ALLO STUDIO BLOCCO DELLA PRESCRIZIONE DOPO IL PRIMO GRADO
Sara’ fermata la riforma delle intercettazioni perche’ le modifiche introdotte appaiono come un dannoso passo indietro sulla strada della qualita’ ed efficacia delle indagini’. Lo ha ribadito il Guardasigilli Bonafede alla Commissione Giustizia del Senato. Bonafede ha aggiunto che ‘una riforma seria ed equilibrata della prescrizione e’ una priorita’ irrinunciabile’, e tra le opzioni allo studio c’e’ quella di sospendere la prescrizione ‘dopo la sentenza di primo grado’. Alcune delle riforme sulla giustizia arriveranno ‘entro l’autunno’.

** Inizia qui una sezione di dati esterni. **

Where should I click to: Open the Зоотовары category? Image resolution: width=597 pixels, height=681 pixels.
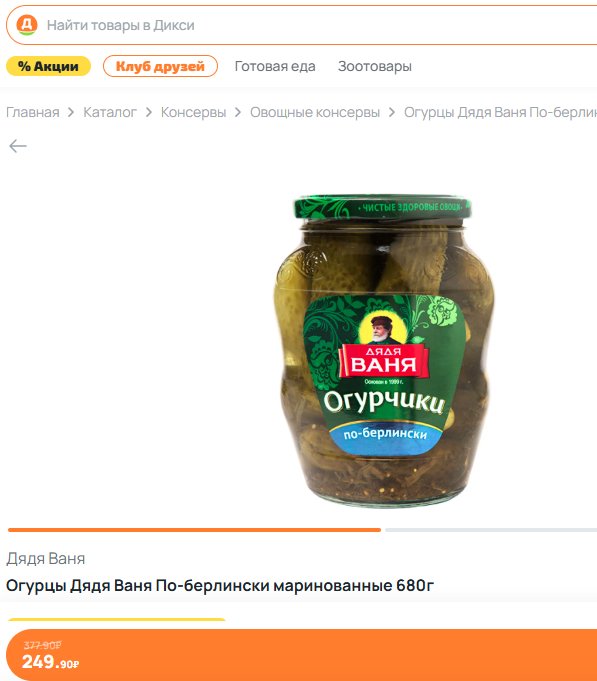point(375,66)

Sulle intercettazioni “assolutamente non conviente attuare la legge” in vigore “per un periodo e poi tornare indietro o valutare la riscrittura: quella legge, dal nostro punto di vista, è gravemente dannosa rispetto alla lotta alla corruzione, gravemente lesiva dei diritti delle persone coinvolte nel procedimento, compreso prima di tutto l’indagato. Alle intercettazioni si lega un diritto di cronaca: sicuramente un problema di equilibrio con il diritto all’informazione c’è e verrà preso in considerazione, così come il diritto dei cittadini a che venga rispettata la loro privacy”. Lo ha ribadito il ministro della Giustizia Alfonso Bonafede, al termine del suo intervento al Senato sulle linee programmatiche del suo dicastero. “Prendo atto che è stato fatto un lavoro di dialogo, se pur nell’ultima fase che aveva portato alla normativa con le intercettazioni, con alcune Procure e voglio chiarire – ha continuato – che il dialogo l’ho già ripreso: ho già consultato tutte le Procure distrettuali d’Italia sia il Consiglio nazionale forense per avere un contributo da cui partire e stabilire cosa piace e cosa non piace. Ma dobbiamo prendere atto che, rispetto al risultato finale di quel dialogo, tutti gli addetti ai lavori hanno richiesto di bloccare quella norma: se un dialogo c’era stato qualcosa si è inceppato perchè il risultato non è piaciuto a nessuno”. Il dispositivo sulle intercettazioni, ha spiegato Bonafede, “verrà prorogato per poterlo riscrivere con il contributo di tutti. Nella scorsa legislatura abbiamo parlato di legge bavaglio: la giustizia non è un fatto che riguarda esclusivamente la politica o i politici, tante materie come le intercettazioni o la prescrizione sono state affrontate con l’approccio di chi aveva preoccupazioni che riguardavano i politici o alcuni politici, rispetto alle quali c’era il totale disinteresse dei cittadini italiani”, ha concluso il ministro.